Holocaust victims tell their stories

SLOVAKIA is gradually losing the generation that lived through the Holocaust, according to Martin Bútora, one member of the research team that interviewed Slovak Jews who survived the deportations to the concentration camps during the Second World War.

SLOVAKIA is gradually losing the generation that lived through the Holocaust, according to Martin Bútora, one member of the research team that interviewed Slovak Jews who survived the deportations to the concentration camps during the Second World War.

In order to save the memories of survivors, the Milan Šimečka Foundation (NMŠ) in cooperation with the Holocaust Documentation Centre, prepared a documentary called We Saw It – The Voices of Those Who Survived, which is based on the narratives of Jewish people who experienced the Holocaust in ways often seen only in films.

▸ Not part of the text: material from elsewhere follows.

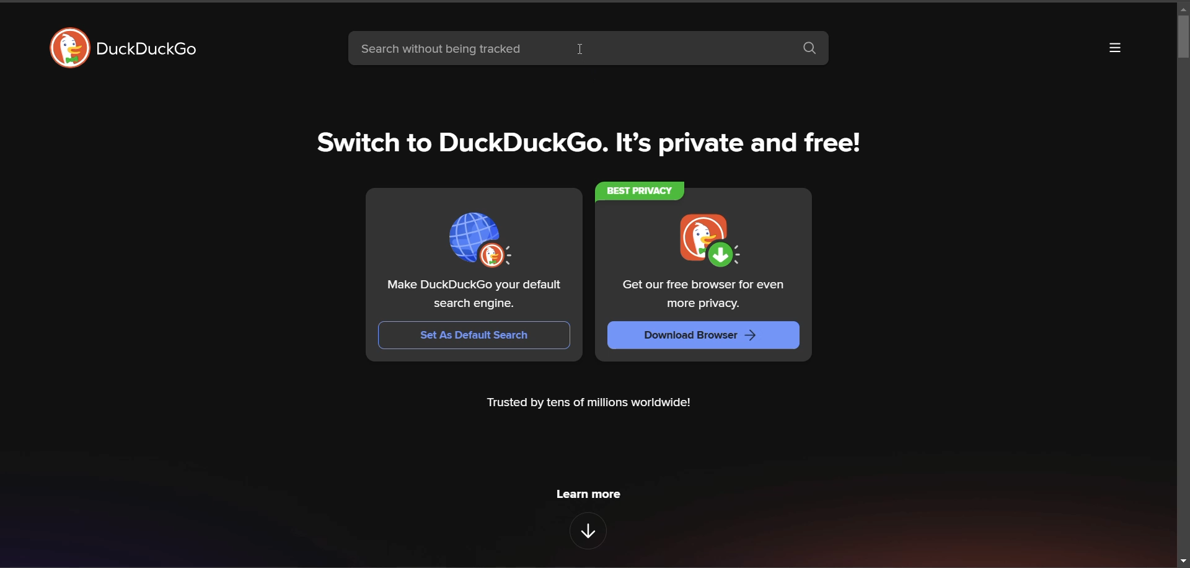 This screenshot has height=568, width=1190. Describe the element at coordinates (705, 335) in the screenshot. I see `download browser` at that location.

Bútora added that they wanted to record these testimonies to “enable future generations in Slovakia to create their own picture of what really happened, since there will come a time when no living witnesses to the Holocaust remain”.

The documentary premiered on September 10, 2012, one day after Slovakia celebrated Holocaust Remembrance Day. At the beginning of the event the organisers prepared the images of the Jewish Code adopted by the government of the Slovak Republic on September 9, 1941.

Based on this code, the representatives of the Slovak Republic, established as a satellite of Nazi Germany in March 1939, gradually stripped Jews of their property, as well as their social and civil rights. The law even allowed the Republic to initiate deportations, which took place in two waves:
from March to October 1942, and from September 1944 to March 1945. During these two waves the country deported about 70,000 Jews.

The screening was accompanied by several members of the research team, including Bútora, Monika Vrzgulová, current head of the Holocaust Documentation Centre, as well as historian Eva Riečanská, ethnologist Peter Salner and his wife, political scientist Eva Salnerová.

They all spoke about why they contributed to the project, as well as the impact the work had had on them.

“[During the interviews] I realised the horrors those people had to go through and the trauma it left in them,” said Riečanská, adding that she also learned about the “boundless evil [that] racial hatred can cause”.

Peter Salner said that the interviews made him reassess many details of his life.

“I also learned one thing: terror and suffering really have various forms,” he said, adding that not only the people transported to labour and concentration camps, but also those who remained in hiding had to withstand enormous psychological pressure.

Compared to these experiences, our everyday problems seem insignificant, he said.
The interviewers said that sometimes it was difficult to conduct the interviews since the survivors were not used to recounting their own experiences.

They all agreed that it was emotionally exhausting to listen to all the stories that people told them.

A unique project

NMŠ and the Holocaust Documentation Centre started preparing the documentary in the 1990s. It became part of the international project Oral History – The Destiny of Those Who Survived, financed by Yale University, Vrzgulová told an audience during the premiere.

The method used in this project is a special approach that obtains information from “live sources”, i.e. people who experienced “big history” through their own personal “small history”, according to the NMŠ webpage.

This means that the researchers do not only try to provide the official version of the events that occurred, but they also try to make it more personal and show it through the stories of people who actually lived through the events.

The documentary was digitalised last year, said Peter Leponi, a project manager at the Milan Šimečka Foundation, during the premiere.

Thanks to this improvement it can now serve as additional education material for schools.

The documentary is divided into six sections, starting with the pre-war years, after the establishment of the Slovak Republic through the declaration of war, followed by the Jewish Code, the deportations and life in the concentration camps, and concluding with the liberation and the survivors’ return home.

British Ambassador to Slovakia Susannah Montgomery, who also attended the premiere, praised the work the researchers had done. During the Second World War many people did not even know what was happening to the Jews until the Allied armies liberated the concentration camps.

During her speech she stressed that people should never forget this chapter of history in order that it is not repeated.

“It is important that the voices [of the Holocaust victims who survived] should be heard,” Montgomery said.